User-facing applications fail on experience, not only on facts. Tone, sentiment, helpfulness, role adherence, and how the conversation feels sit beside correctness. A reply can be factual and still end the relationship. Your test cases need real mess:

  • Vague or ambiguous asks
  • Frustrated or emotional language
  • Mixed intents in a single message
  • People who do not use your product vocabulary

If your suite is only crisp Q&A with clean expected answers, you will pass evals and lose users.
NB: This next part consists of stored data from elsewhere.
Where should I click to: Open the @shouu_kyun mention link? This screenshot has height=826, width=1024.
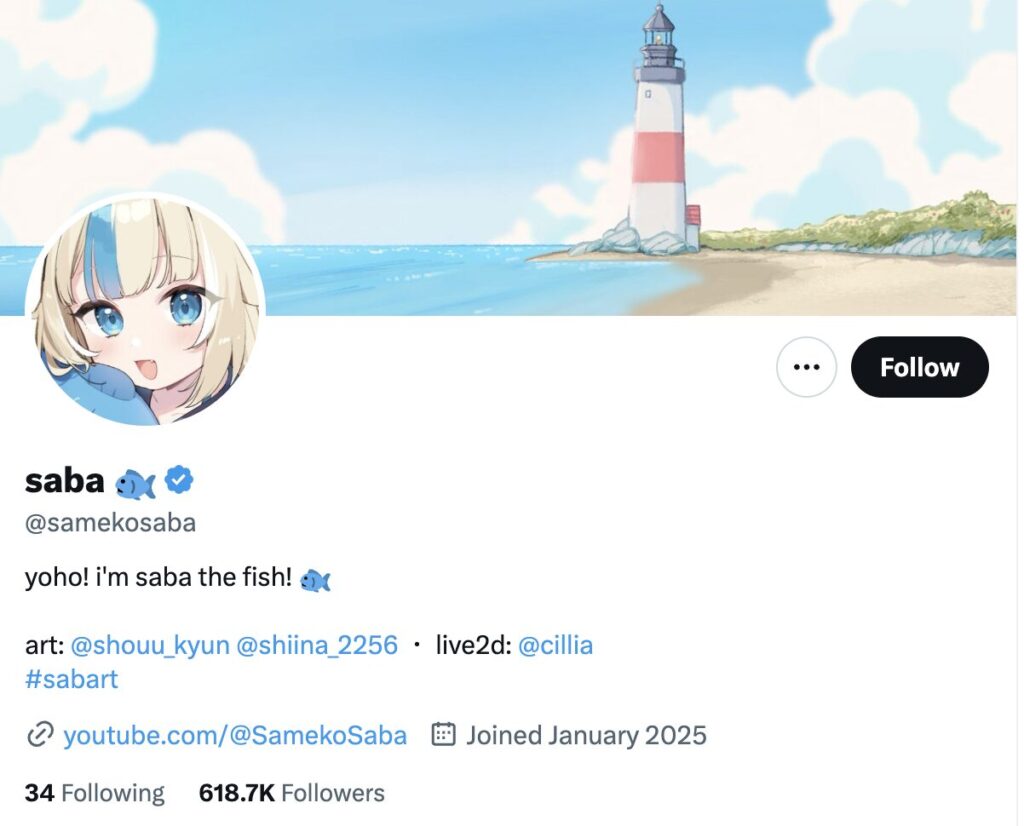click(150, 645)
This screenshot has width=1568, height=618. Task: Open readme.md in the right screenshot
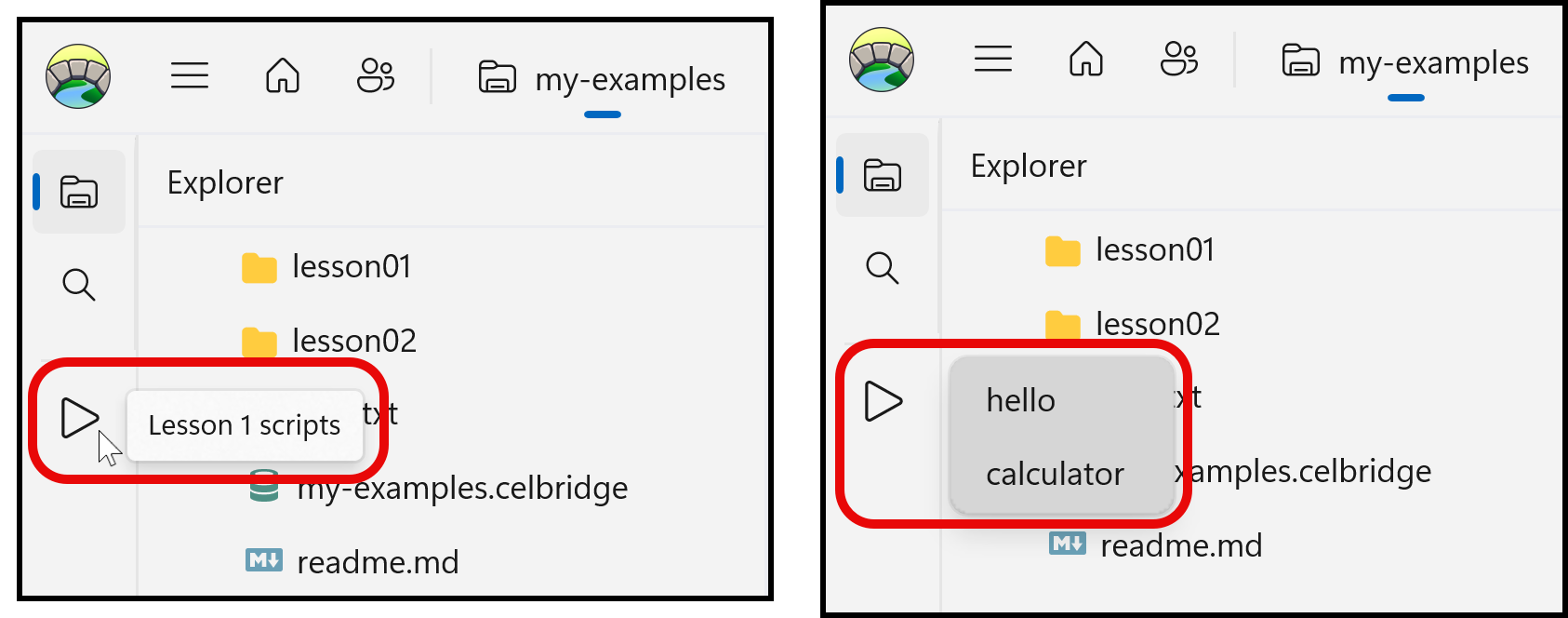click(1181, 545)

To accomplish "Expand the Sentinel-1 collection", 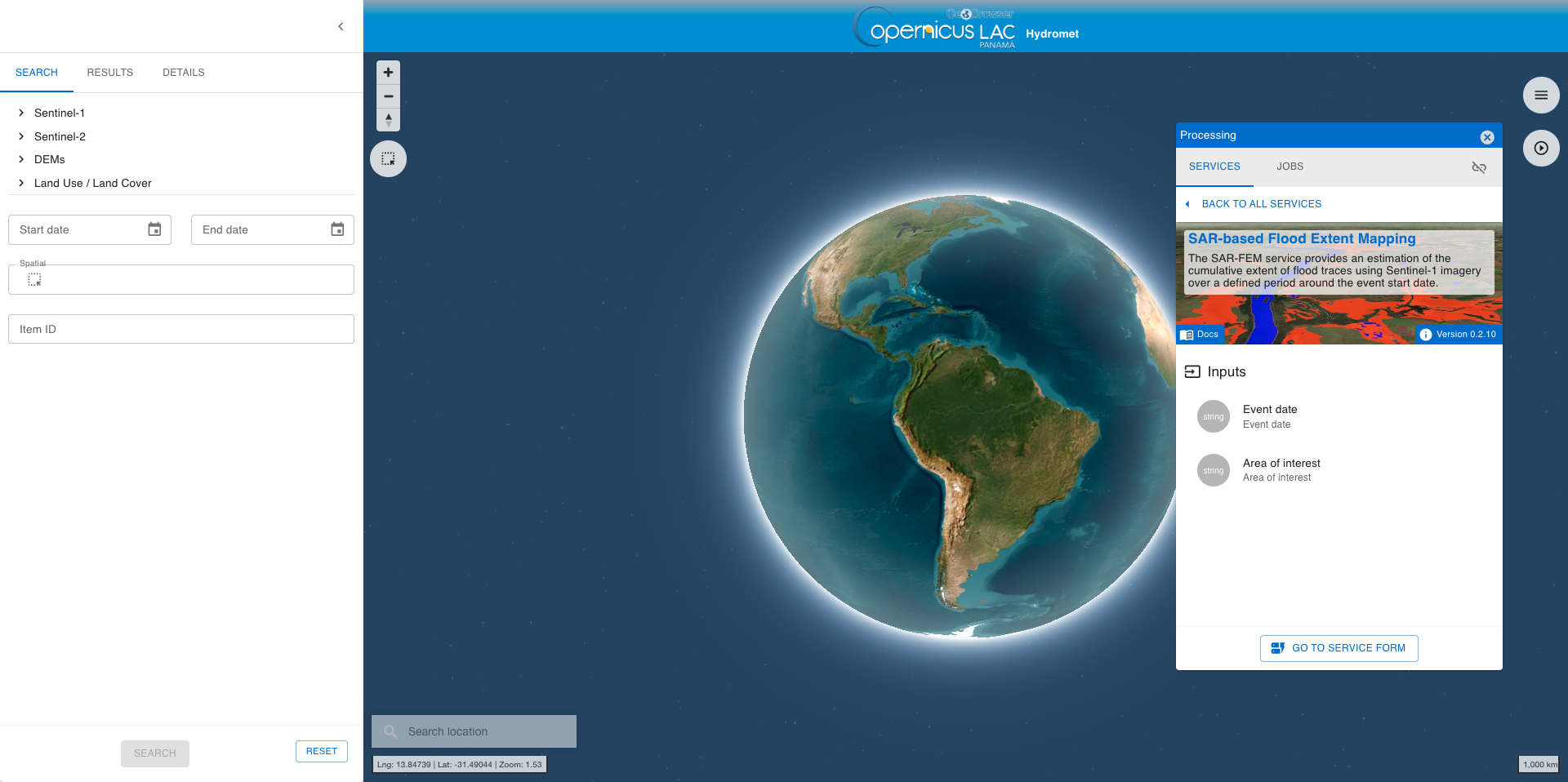I will pyautogui.click(x=21, y=113).
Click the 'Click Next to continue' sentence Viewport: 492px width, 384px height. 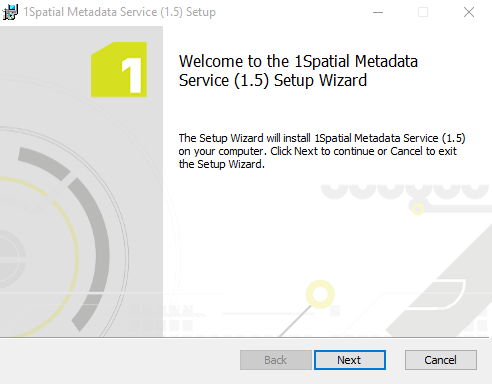363,151
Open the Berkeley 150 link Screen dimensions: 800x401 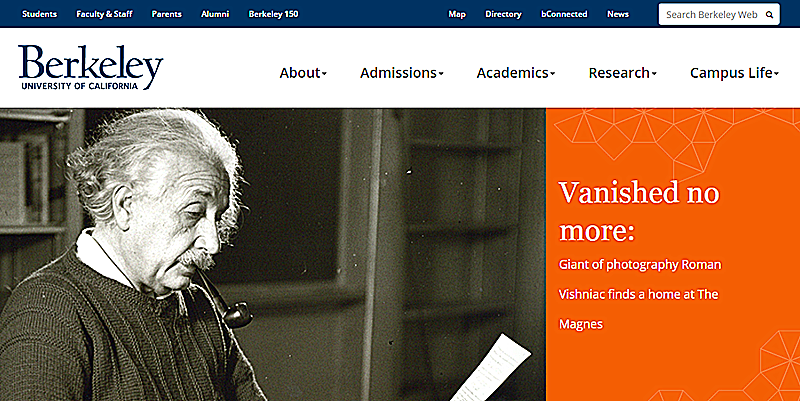tap(273, 14)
Non-user-facing applications are judged on task completion and accuracy. Did the summary contain the required points? Did extraction match the schema? Did the job finish? A "warm" JSON buys you nothing. The pushback is usually "we might add a UI later." Fine — when a human is in the loop, rebalance the metric set. Until then, optimize for the outcome the downstream system or analyst actually uses.
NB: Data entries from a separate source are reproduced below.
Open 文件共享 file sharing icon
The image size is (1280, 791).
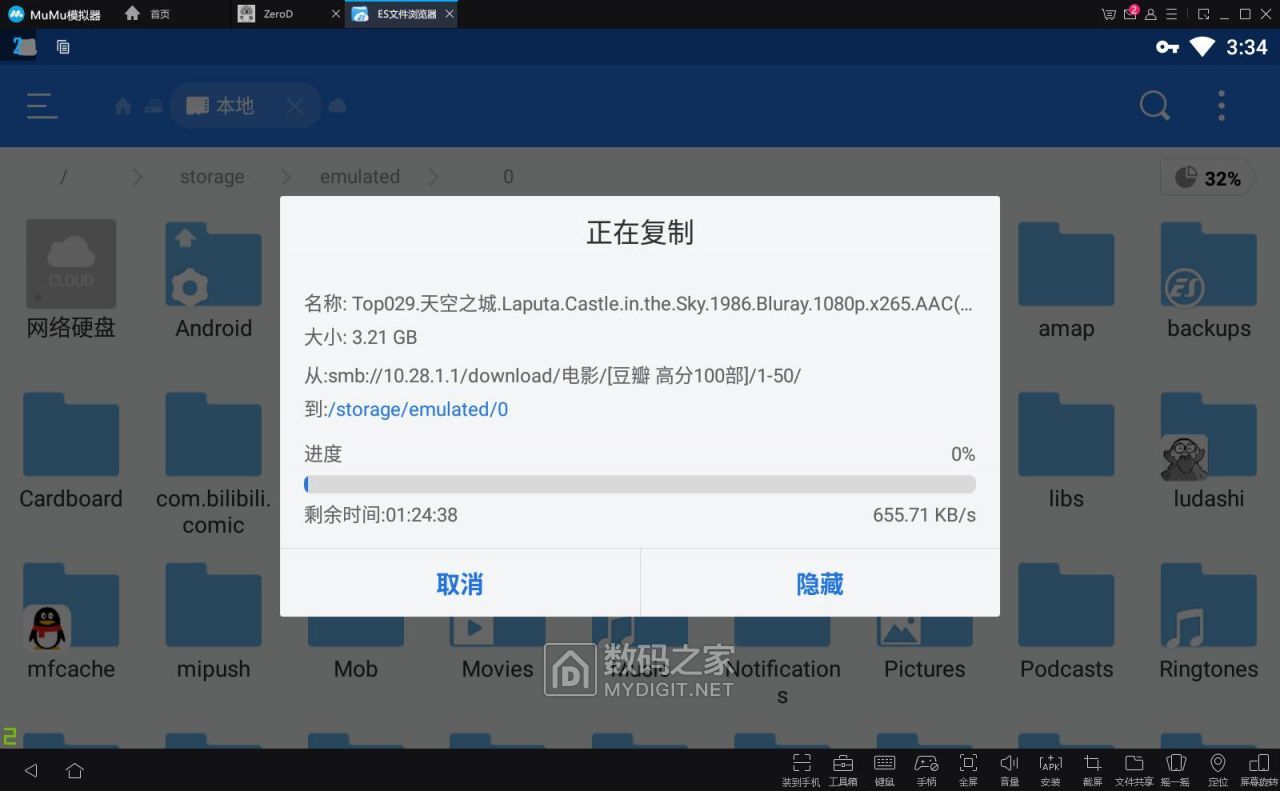tap(1134, 769)
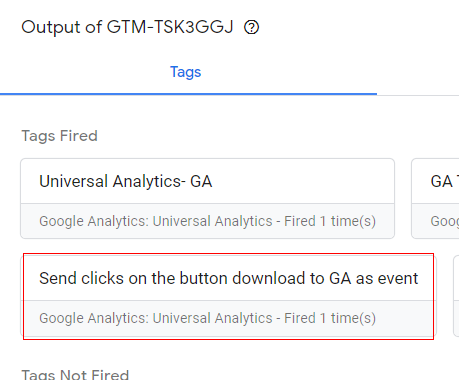The height and width of the screenshot is (380, 459).
Task: Click the Tags Not Fired section heading
Action: click(x=75, y=375)
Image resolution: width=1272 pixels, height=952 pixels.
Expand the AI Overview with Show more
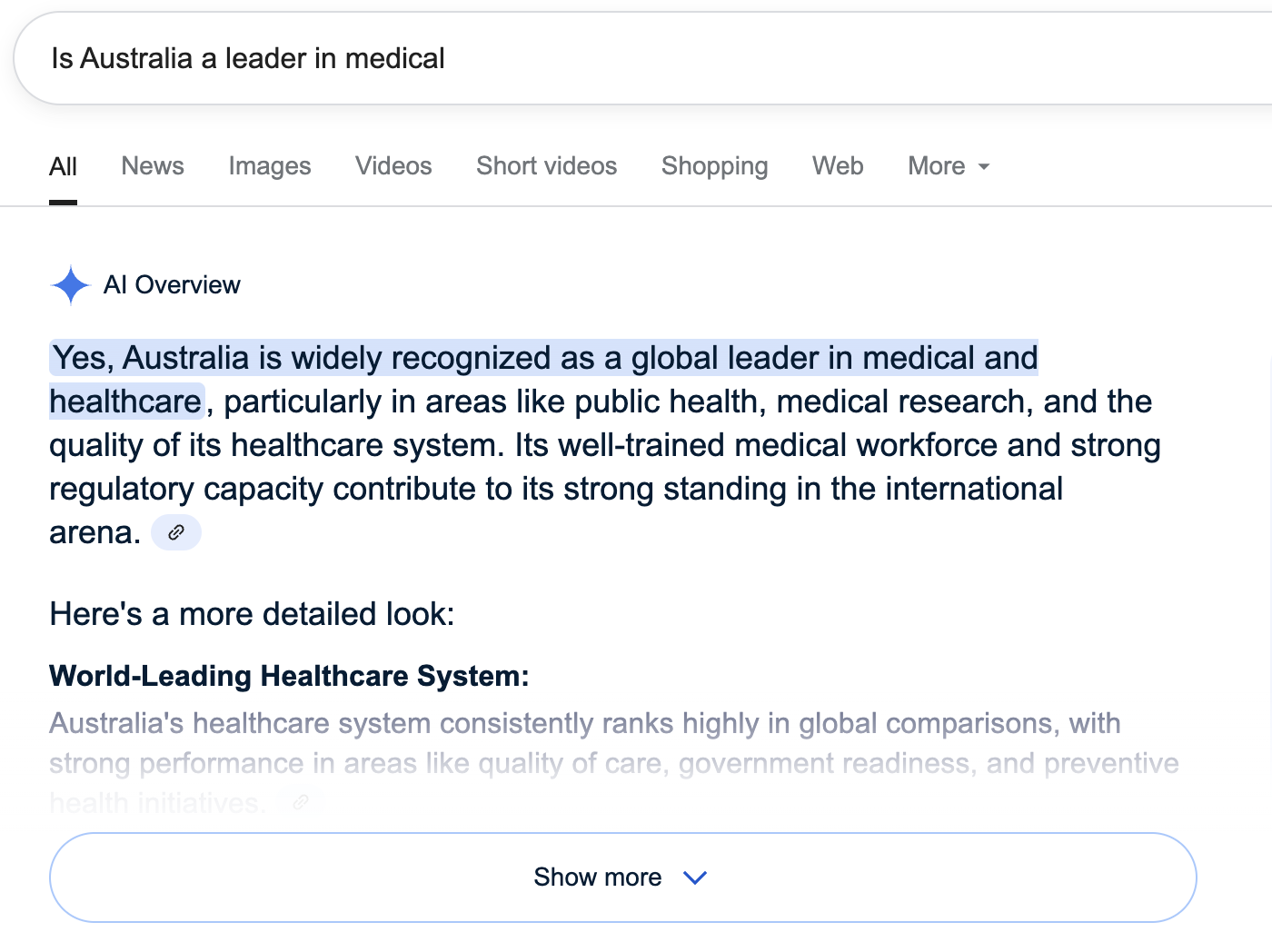[622, 878]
Which one are you building?

This is not just a metric question — it changes what you can observe in production. User-facing apps have signals that do not exist in automation:

  • User-facing: intent, sentiment, abandonment, repeat questions — patterns that only show up when a person is on the other end. Teams that skip these signals on a patient intake assistant or a financial advisor agent learn about quality breakdown from complaints instead of early detection.
  • Non-user-facing: operational failure modes, weird outputs, bad inputs. There is no "user frustration" to detect. If you wire user-intent classifiers to a recruiting screener that filters resumes, you are solving a problem you do not have.

Decide which world you are in early. It drives which metrics matter, which signals to configure, what your datasets need to contain, and what "drift" means on your dashboard. The model name on the box does not tell you — the presence or absence of a human on the other end does.

TL;DR — User-facing apps fail on experience; non-user-facing apps fail on accuracy. Same model, different eval strategy.